Ok here's a question...n I'm totally lost..maybe a lil push in the right direction or just a start wud really help :)


Prove(by induction) that for every n element of N(natural numbers).. there exists a natural number k, such that n <= k^2 <= 2n

 

[0rthodontist]

You could try to actually find a number k that would work.

 

[StatusX]

You want to prove that for any number n, there is a k with k² between n and 2n. To do this inductively, you assume that there is a k', such that n-1<= k'² <= 2(n-1), and then use this to find a k for n. If you had to guess, what might this k be in terms of k'? If you come up with a few possibilities, you might want to prove that if it isn't one, it must be another.

 

[vsage]

Start off like any induction problem: assume for some particular n that a natural number k exists such that n <= k^2 <= 2n.

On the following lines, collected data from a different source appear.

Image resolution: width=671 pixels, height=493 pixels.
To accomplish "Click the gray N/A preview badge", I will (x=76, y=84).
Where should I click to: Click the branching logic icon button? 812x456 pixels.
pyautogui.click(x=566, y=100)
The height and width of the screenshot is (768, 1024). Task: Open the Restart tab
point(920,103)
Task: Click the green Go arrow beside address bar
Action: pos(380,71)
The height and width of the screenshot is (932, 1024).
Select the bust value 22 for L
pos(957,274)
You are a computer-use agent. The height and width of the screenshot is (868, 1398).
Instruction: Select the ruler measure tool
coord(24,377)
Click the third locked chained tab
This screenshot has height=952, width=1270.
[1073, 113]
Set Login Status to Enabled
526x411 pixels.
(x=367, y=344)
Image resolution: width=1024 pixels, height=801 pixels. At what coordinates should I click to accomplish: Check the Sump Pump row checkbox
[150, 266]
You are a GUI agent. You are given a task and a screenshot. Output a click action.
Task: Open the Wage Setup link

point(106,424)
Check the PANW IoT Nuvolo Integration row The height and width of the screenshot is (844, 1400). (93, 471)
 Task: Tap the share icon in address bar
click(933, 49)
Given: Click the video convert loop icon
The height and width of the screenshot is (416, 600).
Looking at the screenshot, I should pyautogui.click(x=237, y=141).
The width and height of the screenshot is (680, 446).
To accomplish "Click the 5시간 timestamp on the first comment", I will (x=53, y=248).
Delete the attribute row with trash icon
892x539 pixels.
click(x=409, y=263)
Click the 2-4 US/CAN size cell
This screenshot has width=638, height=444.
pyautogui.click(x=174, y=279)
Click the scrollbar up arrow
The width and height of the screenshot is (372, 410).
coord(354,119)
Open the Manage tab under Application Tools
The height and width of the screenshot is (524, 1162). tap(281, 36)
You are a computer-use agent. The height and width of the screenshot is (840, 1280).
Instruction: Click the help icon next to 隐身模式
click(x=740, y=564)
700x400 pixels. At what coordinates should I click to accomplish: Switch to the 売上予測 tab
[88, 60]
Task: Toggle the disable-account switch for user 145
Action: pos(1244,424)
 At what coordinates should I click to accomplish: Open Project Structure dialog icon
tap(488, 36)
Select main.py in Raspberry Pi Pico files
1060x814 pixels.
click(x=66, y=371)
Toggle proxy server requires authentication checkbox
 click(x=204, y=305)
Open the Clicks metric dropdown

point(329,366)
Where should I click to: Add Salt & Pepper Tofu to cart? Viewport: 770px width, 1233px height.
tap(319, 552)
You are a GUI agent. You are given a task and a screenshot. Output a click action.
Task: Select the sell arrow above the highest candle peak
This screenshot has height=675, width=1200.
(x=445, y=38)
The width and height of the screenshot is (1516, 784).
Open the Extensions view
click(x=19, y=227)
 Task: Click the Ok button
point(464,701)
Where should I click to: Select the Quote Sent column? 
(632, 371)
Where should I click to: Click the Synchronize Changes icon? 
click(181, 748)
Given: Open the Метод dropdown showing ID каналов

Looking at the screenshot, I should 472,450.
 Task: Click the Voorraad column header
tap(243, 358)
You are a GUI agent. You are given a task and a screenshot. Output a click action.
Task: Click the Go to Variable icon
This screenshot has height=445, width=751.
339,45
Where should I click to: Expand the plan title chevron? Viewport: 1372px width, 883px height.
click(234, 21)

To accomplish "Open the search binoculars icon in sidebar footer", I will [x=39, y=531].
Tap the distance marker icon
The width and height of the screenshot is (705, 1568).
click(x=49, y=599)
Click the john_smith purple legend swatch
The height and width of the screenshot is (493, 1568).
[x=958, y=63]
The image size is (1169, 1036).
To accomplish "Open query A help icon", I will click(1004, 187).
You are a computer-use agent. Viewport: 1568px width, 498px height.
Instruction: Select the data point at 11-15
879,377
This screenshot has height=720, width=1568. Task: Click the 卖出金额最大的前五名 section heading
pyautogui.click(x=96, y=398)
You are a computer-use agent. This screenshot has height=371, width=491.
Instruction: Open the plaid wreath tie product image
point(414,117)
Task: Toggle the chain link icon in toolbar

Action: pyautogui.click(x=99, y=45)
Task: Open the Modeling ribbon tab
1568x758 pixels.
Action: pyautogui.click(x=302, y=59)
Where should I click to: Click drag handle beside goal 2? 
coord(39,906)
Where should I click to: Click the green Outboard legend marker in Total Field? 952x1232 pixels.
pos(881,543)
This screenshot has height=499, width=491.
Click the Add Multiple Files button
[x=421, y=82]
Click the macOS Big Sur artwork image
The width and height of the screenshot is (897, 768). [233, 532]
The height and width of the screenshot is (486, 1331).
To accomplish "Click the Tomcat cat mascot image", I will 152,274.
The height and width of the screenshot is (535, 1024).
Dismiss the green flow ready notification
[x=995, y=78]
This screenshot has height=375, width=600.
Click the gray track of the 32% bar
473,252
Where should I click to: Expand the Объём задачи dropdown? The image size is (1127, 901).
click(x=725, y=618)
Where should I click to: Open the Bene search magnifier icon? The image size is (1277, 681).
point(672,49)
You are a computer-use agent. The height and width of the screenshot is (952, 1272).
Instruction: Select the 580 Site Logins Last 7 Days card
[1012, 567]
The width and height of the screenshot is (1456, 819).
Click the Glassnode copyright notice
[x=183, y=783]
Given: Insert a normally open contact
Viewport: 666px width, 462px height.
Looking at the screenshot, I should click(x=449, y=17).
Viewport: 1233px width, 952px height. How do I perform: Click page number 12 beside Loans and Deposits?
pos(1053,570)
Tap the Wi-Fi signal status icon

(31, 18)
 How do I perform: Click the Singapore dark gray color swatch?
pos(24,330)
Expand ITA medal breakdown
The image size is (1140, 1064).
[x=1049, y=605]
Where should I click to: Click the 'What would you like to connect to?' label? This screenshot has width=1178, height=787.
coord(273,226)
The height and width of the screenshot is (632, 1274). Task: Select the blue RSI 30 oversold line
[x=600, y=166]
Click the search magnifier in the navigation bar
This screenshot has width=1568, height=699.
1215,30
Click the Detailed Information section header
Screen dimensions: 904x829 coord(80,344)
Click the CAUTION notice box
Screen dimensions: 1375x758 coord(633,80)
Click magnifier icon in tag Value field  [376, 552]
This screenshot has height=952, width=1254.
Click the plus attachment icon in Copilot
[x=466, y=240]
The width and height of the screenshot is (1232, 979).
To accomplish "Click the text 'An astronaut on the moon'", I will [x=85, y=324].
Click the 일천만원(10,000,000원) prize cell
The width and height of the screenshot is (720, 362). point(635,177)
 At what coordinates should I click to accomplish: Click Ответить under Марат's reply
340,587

Look at the case for natural (n+1) now. Consider the 3 cases where the constraints could break (say for n+1 that k^2 < n+1 or k^2 > 2(n+1) or both and disprove the possibility of each by showing that the constraints can be satisfied again by changing k to a new natural number. The case n=1 should be obvious, additionally.

Remember also that (k+1)^2 - k^2 = 2k + 1

 

[0rthodontist]

What I meant was, if you are looking for a k^2 between n and 2n, what is the smallest whole number that k can be? Then you can use induction to show that that number squared is less than 2n.